NEW YORK — Nearly 1,500 Haitians filed a lawsuit Tuesday seeking compensation from the United Nations for victims of a cholera outbreak that health officials say has killed more than 8,000 people and sickened over 600,000 in the impoverished Caribbean nation.

Scientific studies have shown that cholera was likely introduced in Haiti by U.N. peacekeepers from Nepal, where the disease is endemic.

U.N. Secretary-General Ban Ki-moon rejected a previous claim for compensation for cholera victims, citing diplomatic immunity, but announced a $2.27 billion initiative to help eradicate cholera in Haiti in December 2012.

The lawsuit filed Tuesday in Brooklyn federal court seeks compensations for deaths and illnesses and funding for clean water in Haiti, which was devastated by a 2010 earthquake.

The suit includes documents which the plaintiffs say clearly show that the U.N. waived its immunity. It asks the court to declare that the U.N. has no immunity.

The documents include the U.N.’s 2004 agreement on the status of U.N. forces in Haiti, and a document stating that the U.N. General Assembly assumes “liability for damage caused by members of its forces in the performance of their duties.”

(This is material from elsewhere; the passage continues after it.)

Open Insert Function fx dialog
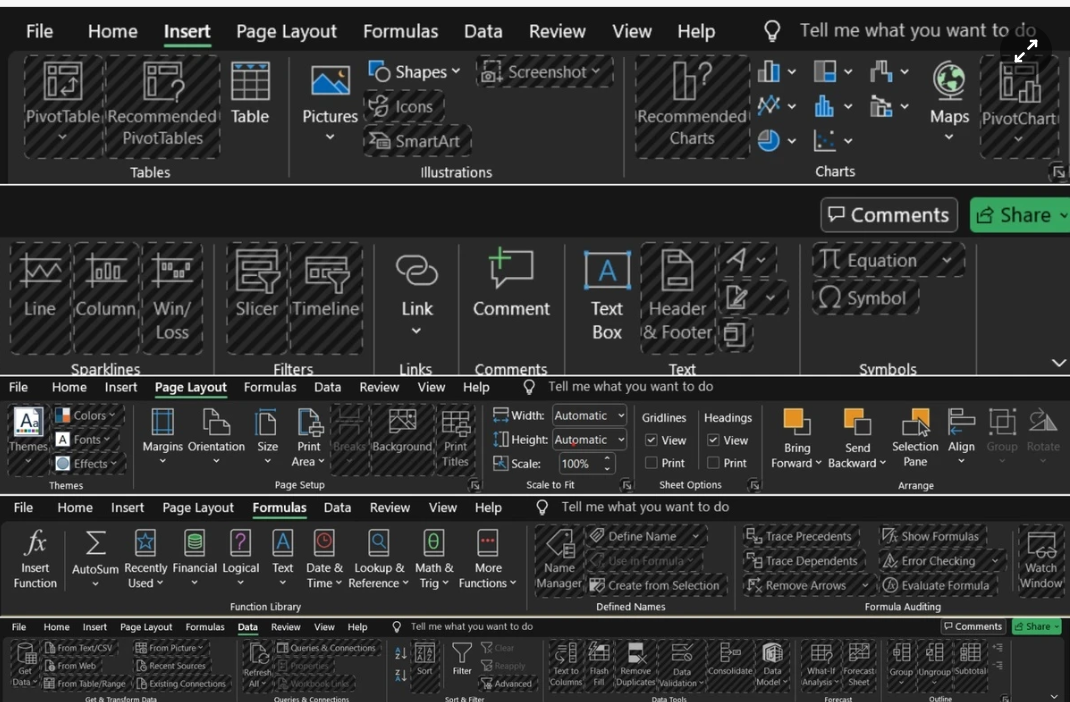 coord(35,543)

Human rights groups filed a similar lawsuit in Manhattan federal court in October blaming the United Nations for the cholera outbreak and seeking compensation for victims. It sought class-action status to pursue relief for all victims of the disease, which it said the U.N. spread by contaminating Haiti’s principal river with cholera-infected human waste beginning in October 2010.

U.S. State Department spokesman Jen Psaki said Friday that the U.S. Department of Justice filed a statement to the Manhattan court saying the U.N., its peacekeeping force, the secretary-general and the U.N. peacekeeping chief “are immune from suit … in this case.”